LINES OF THE DAY

". . . But the past does not exist independently from the present. Indeed, the past is only past because there is a present, just as I can point to something over there only because I am here. But nothing is inherently over there or here. In that sense, the past has no content. The past -- or more accurately, pastness -- is a position. Thus, in no way can we identify the past as past." p. 15

". . . But we may want to keep in mind that deeds and words are not as distinguishable as often we presume. History does not belong only to its narrators, professional or amateur. While some of us debate what history is or was, others take it into their own hands." p. 153

Silencing the Past: Power and the Production of History (1995) by Michel-Rolph Trouillot

Monday, November 23, 2020

Lost Empire's Lost Magic

      . . . . This morning, with tea, reading a London Review of Books's "Diverted Traffic" piece, was struck by this, as was the author:


Warren Hastings's Calcutta 1789


"... how little enduring fiction emanated from British India, despite its commanding hold on the imperial imagination. With the exception of Kipling, many novels about colonial India have fallen between the cracks: who reads Meadows Taylor or Flora Annie Steel now?"
-- Maya Jasanoff; "So Much for Staying Single" / LRB, Vol. 30 No. 6 · 20 / March 2008

However, that leaves out the most well known fiction* of all, out of the British Indian Empire, which, these days, I'd argue, is even better known than Kipling's, Frances Hodgson Burnett's The Secret Garden. Though, strictly speaking, this fiction isn't 'about' India, but India and the scent of the far-off, the exotic, including the exotic right at home to the middle-class reader in the twilight of the British Empire, permeates The Secret Garden. Without India and the very idea of 'magic' Mary Lenox brings with her from India to Dickon's Yorkshire, this novel couldn't have exerted the spell upon generations of readers, which it still does, even now.

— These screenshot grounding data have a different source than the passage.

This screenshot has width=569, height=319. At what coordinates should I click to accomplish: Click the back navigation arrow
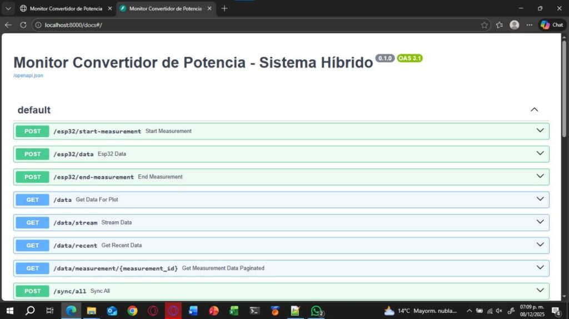pos(8,25)
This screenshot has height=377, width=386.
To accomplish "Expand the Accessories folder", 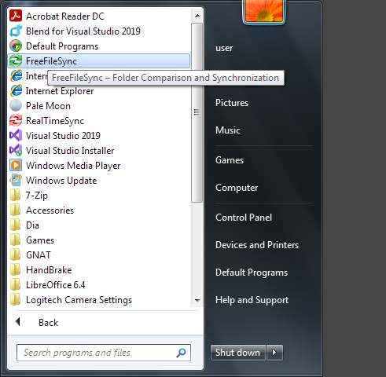I will coord(100,210).
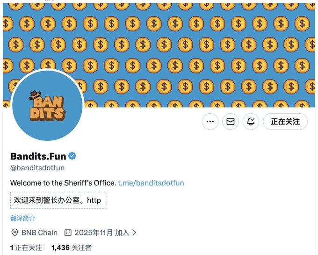Click the translated bio text box

[58, 200]
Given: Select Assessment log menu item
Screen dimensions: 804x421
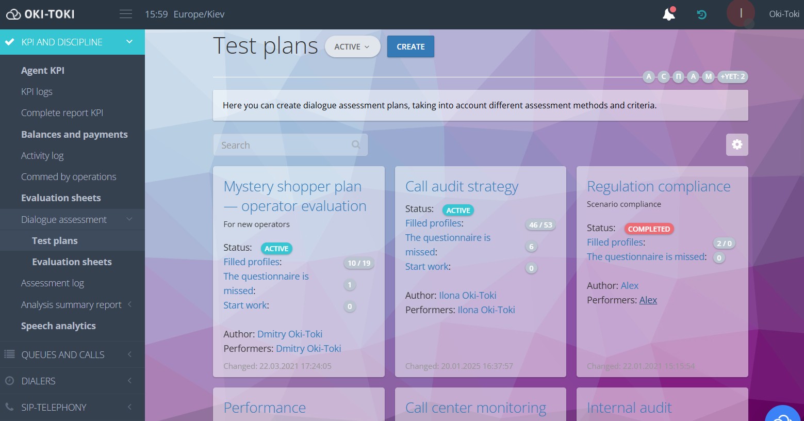Looking at the screenshot, I should (53, 283).
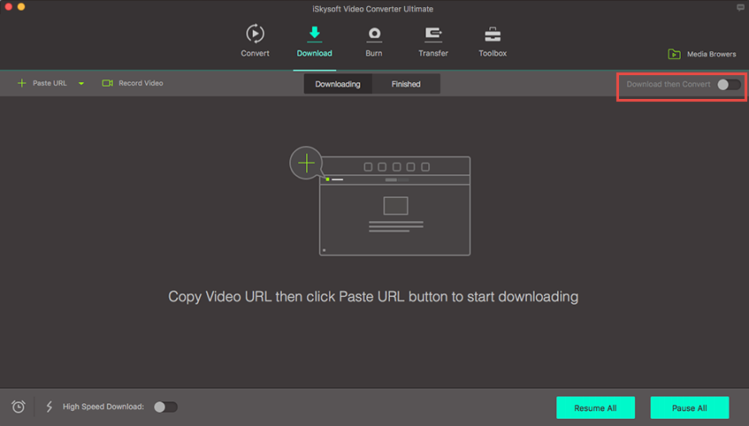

The magic of the British Isles' North in fiction -- has endured, from Sir Walter Scott, right to Ann Cleeves and beyond.

* Or would that be Paul Scott's The Jewel In the Crown, thanks to the BBC (1984)? Though those books were about the end of the Empire -- which Mary Lenox and Colin Craven would witness, while probably having lost a son or two to WWI, while one of them, if not both, may have succumbed to the Great Influenza.